Igarashi and her lawyers display a sign reading “a part is not guilty.”
© Kazuhiro Nogi/AFP/Getty Images

A Japanese court yesterday imposed a fine of 400,000 yen (about $3,667) on artist Megumi Igarashi for distributing 3D plans of her own genitals via the Internet. The plans were among the premiums in her crowdfunding campaign, which raised money for her project to construct a full-size “vagina kayak.”

Igarashi, who works under the pseudonym Rokudenashiko or “good-for-nothing girl,” was acquitted on a separate obscenity charge for displaying small plaster models of her vagina in a Tokyo sex shop. Because the models were not for sale and were brightly painted such that they “did not obviously resemble female genitalia,” judge Mihoko Tanabe ruled that they were art and not obscene.

Tanabe said that the 3D-printing data, on the other hand, had the potential to “sexually arouse viewers” and therefore could not legally be distributed online. Despite Japan’s robust porn industry, the actual display of genitals for the purpose of sexual arousal is illegal, and they’re usually pixelated when they appear onscreen or obscured in print.
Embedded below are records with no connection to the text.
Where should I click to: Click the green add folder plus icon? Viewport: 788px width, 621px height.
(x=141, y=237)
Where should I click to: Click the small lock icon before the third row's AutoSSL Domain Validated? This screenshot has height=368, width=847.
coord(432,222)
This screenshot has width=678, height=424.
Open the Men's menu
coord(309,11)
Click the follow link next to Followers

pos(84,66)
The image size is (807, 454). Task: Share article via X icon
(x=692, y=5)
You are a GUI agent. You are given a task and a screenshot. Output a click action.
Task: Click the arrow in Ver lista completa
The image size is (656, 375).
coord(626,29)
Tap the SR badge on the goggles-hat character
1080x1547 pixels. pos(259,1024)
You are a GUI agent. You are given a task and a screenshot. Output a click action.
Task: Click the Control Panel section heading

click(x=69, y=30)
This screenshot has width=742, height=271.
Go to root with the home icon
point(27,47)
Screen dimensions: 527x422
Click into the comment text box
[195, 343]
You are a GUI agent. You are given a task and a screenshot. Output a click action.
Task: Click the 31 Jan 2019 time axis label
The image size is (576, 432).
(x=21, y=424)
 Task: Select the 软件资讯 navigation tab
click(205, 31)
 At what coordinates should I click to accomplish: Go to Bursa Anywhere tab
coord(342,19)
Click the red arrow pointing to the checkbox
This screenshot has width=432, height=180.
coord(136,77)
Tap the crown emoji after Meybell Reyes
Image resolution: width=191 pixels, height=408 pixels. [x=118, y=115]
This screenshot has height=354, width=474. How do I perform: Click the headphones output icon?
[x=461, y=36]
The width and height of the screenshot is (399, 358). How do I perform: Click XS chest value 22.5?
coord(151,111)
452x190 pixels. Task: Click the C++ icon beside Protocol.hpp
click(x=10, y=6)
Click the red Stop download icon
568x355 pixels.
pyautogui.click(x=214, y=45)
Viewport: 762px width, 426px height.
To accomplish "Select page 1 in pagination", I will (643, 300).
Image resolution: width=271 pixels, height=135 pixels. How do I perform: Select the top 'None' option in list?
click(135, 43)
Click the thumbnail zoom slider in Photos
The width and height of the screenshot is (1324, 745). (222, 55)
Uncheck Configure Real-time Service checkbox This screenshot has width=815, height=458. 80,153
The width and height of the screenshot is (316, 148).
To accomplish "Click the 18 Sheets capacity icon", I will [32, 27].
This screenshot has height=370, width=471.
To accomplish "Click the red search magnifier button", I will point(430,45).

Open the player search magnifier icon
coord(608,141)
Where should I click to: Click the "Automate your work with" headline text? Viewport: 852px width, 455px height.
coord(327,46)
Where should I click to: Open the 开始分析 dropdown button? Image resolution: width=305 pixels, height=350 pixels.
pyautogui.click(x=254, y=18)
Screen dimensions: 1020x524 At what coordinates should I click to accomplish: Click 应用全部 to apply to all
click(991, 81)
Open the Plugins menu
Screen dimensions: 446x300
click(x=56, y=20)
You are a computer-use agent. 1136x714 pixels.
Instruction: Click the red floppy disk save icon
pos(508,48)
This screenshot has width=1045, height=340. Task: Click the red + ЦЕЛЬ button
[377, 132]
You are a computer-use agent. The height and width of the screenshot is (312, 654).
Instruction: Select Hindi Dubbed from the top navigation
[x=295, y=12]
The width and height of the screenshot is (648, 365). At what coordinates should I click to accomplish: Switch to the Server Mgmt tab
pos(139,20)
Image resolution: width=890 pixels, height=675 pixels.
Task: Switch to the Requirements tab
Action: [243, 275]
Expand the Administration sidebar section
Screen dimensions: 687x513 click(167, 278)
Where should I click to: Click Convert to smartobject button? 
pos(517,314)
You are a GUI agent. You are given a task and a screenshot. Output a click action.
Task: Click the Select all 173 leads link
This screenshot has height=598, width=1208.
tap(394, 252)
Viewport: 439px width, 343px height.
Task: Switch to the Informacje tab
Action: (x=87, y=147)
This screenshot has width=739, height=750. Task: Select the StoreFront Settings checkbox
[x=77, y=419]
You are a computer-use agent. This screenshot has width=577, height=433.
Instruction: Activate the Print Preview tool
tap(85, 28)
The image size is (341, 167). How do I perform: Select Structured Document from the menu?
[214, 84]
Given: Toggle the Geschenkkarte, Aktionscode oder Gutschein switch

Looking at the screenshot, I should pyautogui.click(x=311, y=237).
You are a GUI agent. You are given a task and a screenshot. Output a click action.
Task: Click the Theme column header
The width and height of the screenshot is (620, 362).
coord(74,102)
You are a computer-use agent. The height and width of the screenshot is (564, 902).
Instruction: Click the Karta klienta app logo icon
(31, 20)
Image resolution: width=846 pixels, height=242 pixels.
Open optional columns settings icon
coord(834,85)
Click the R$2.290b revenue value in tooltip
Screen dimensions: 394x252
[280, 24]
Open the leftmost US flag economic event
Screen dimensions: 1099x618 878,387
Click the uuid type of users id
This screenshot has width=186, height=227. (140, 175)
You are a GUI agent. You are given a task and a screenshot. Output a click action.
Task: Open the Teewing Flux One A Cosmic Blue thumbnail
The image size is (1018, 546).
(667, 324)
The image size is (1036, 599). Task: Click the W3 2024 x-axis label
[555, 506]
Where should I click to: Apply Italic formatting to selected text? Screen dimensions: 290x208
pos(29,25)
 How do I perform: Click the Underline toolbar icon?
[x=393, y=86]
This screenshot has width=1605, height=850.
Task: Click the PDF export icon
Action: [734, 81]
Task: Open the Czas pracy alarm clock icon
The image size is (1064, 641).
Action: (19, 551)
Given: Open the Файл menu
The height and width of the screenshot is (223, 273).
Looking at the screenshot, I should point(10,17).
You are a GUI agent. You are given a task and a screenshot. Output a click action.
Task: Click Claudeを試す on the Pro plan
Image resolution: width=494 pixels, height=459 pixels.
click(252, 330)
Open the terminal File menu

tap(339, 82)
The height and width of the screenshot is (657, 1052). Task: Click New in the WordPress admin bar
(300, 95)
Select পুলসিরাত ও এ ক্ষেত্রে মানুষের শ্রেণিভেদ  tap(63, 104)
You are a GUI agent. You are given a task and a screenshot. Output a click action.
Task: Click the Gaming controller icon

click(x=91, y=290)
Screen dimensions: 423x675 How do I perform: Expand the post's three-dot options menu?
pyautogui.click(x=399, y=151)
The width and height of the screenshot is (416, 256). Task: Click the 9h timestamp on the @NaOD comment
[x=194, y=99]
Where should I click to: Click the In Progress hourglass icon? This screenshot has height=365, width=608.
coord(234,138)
Igarashi was briefly jailed after she was charged last year, and she could have faced up to two years in prison on the distribution charge. She said yesterday that she was “20% happy” with the verdict since the figurines were ruled to be art, but that she will appeal the fine for transmitting the 3D plans. She is set to appear this weekend at the Toronto Comic Arts Festival for the English-language launch of her book What is Obscenity? The Story Of A Good For Nothing Artist And Her Pussy. Following that, she will travel to New York for a panel next Wednesday with graphic novelist MariNaomi at the Asian American Writers’ Workshop. CBLDF and several other organizations have sent letters of support urging authorities in the U.S. and Canada to allow Igarashi into both countries despite the obscenity charges.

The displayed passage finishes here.